2/11/05 A 3 4 5 6... 2
1/1/90 B 1 2 3 4... 5
1/2/90 B 2 3 4 5... 1
...
2/11/05 B 3 4 5 6... 2
...
The expected query results look like: ( this results from Date, ID and R fields)
Date A B
1/1/90 1 1
1/2/90 2 2
...
2/11/05 3 3

The SQL I wrote:
select date, ID,
A=sum(case when ID=A then R else 0 end),
B=sum(case when id=B then R else 0 end)
from MyTable
Group by date

I would also like to get another set of results with the same format but from date,ID and P fields:
Date A B
1/1/90 2 2
1/2/90 3 3
...
2/11/05 4 4

select date, ID,
A=sum(case when ID=A then P else 0 end),
B=sum(case when id=B then P else 0 end)
from MyTable
Group by date

The problem with that is if I have thousands of ID in MyTable I have to "hard code" thousands times and the same problem with the fields/columns. Is there any easier way to do this?
I also would like to insert the results into a table/view which will be refreshed whenever MyTable gets updated.

Any suggestion/comments are highly appreciated!
shiparsonsFor the moment you have to do it this way, unless you want to get into hairy dynamic SQL.

And anyway, if you do not hard-code the column names in your crosstabs then good luck creating any reports based upon them (Crystal, Access, or anything else). Reporting applications tend to require advance knowledge of the data layout they use...|||Not because I do not trust your comments...I am not sure if I know SQL well enough to make a judgement. Is there another way to go around? Could you please elaberate "hairy Dynamic SQL"?

Many thanks,
shiparsons|||I agree with blindman, this problem is practically impossible to solve on the server.
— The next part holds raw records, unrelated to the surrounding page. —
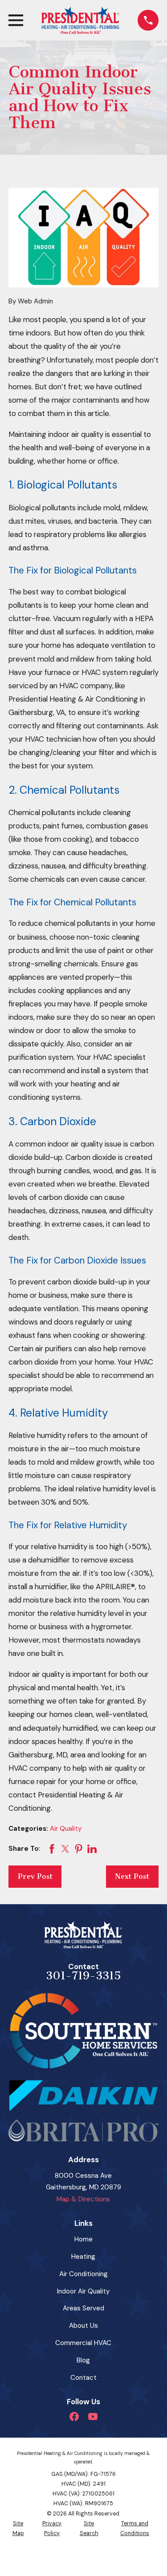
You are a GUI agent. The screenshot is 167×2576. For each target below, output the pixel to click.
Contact (83, 2377)
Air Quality (65, 1828)
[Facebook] (74, 2416)
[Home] (80, 20)
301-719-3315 (83, 1976)
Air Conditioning (83, 2273)
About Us (83, 2325)
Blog (83, 2360)
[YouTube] (93, 2416)
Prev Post (35, 1876)
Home (83, 2239)
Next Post (132, 1876)
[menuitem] (18, 2529)
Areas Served (83, 2308)
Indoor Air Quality (83, 2291)
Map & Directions (83, 2199)
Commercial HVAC (83, 2342)
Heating (83, 2256)
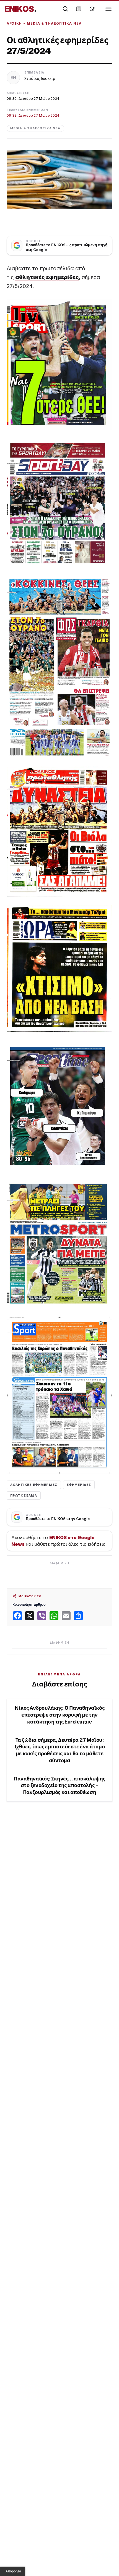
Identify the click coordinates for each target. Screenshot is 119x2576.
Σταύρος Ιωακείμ (39, 78)
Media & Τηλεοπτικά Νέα (54, 23)
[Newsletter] (79, 9)
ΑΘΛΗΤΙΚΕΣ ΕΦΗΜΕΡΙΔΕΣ (33, 1485)
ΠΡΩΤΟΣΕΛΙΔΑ (23, 1495)
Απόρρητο (13, 2571)
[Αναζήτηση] (65, 9)
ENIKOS (20, 9)
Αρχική (14, 23)
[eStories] (92, 9)
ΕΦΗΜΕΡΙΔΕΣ (79, 1485)
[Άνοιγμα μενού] (108, 9)
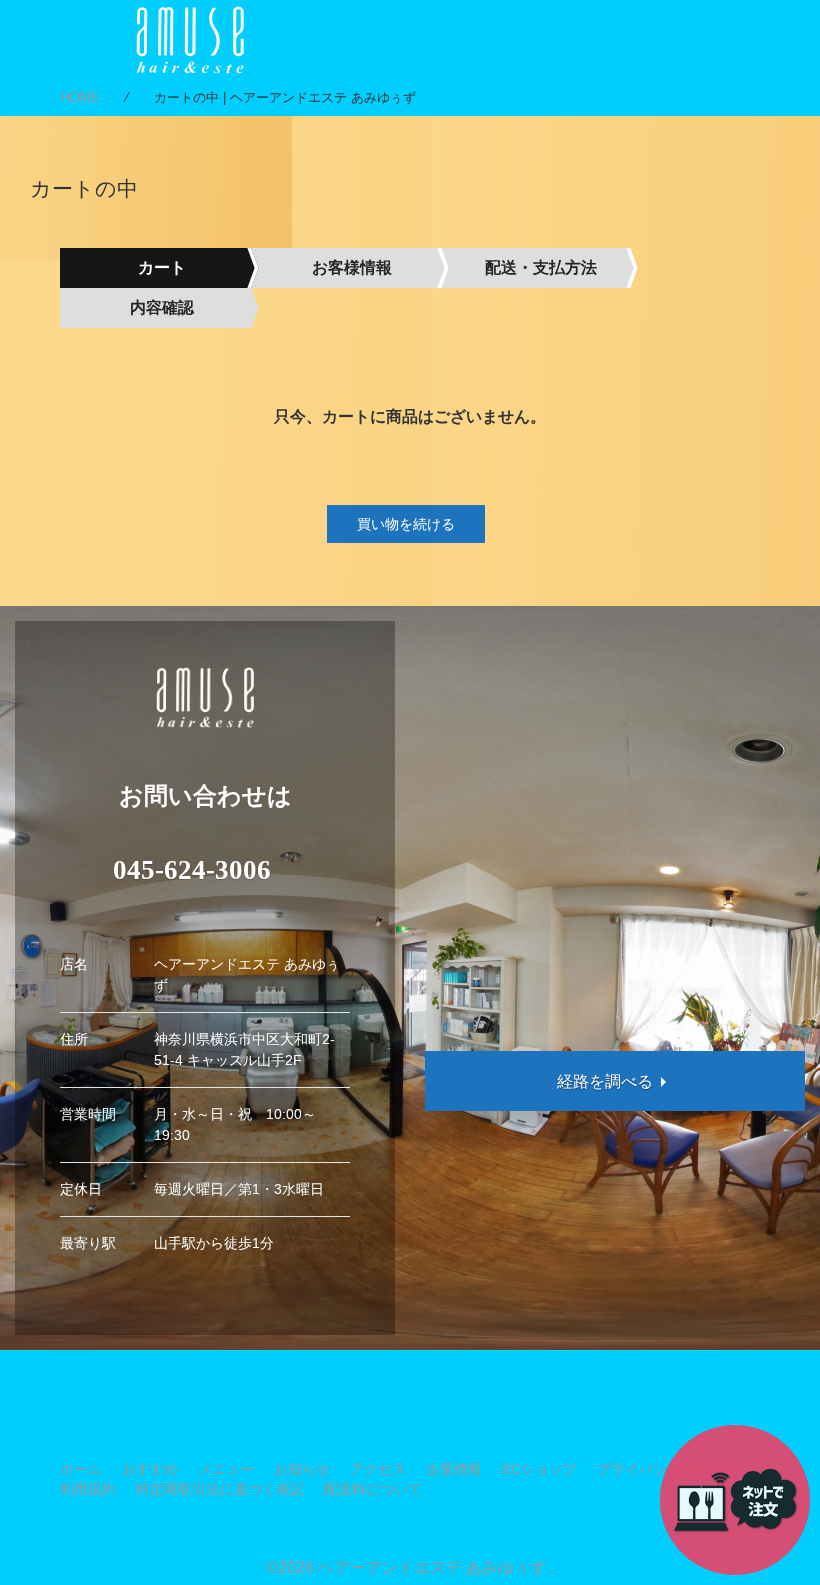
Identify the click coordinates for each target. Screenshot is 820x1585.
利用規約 (88, 1489)
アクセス (378, 1469)
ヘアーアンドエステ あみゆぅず (432, 1567)
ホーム (81, 1469)
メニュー (226, 1469)
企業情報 (454, 1469)
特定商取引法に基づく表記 (220, 1489)
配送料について (373, 1489)
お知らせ (302, 1469)
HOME (80, 97)
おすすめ (150, 1469)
However, there are many, relatively simple solutions to this problem on the client side.

Depending on what tool you choose to use, the wording and methods are slightly different. Excel has pivot tables (http://www.microsoft.com/technet/prodtechnol/office/office2000/support/helpofc.mspx), MS-Access has crosstab reports (http://support.microsoft.com/default.aspx?scid=kb;en-us;328320), etc. Most client analysis tools support this type of activity in some way.

-PatP|||Hairy dynamic SQL, meaning you will have to access the system tables or SCHEMA tables to locate the columns for your table, and then loop through each one of them constructing your SQL statement as a string before executing it.